-------- DATA FOR PROCESSING --------

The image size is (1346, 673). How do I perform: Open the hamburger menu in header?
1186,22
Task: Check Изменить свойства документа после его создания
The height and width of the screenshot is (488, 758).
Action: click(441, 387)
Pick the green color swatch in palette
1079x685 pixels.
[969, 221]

--------

WORK REQUEST -
Word for word, write out all of the data above.

OUTPUT BELOW -
The image size is (1346, 673). How do I perform: Open the hamburger menu in header?
1186,22
Task: Check Изменить свойства документа после его создания
The height and width of the screenshot is (488, 758).
Action: click(441, 387)
Pick the green color swatch in palette
1079x685 pixels.
[969, 221]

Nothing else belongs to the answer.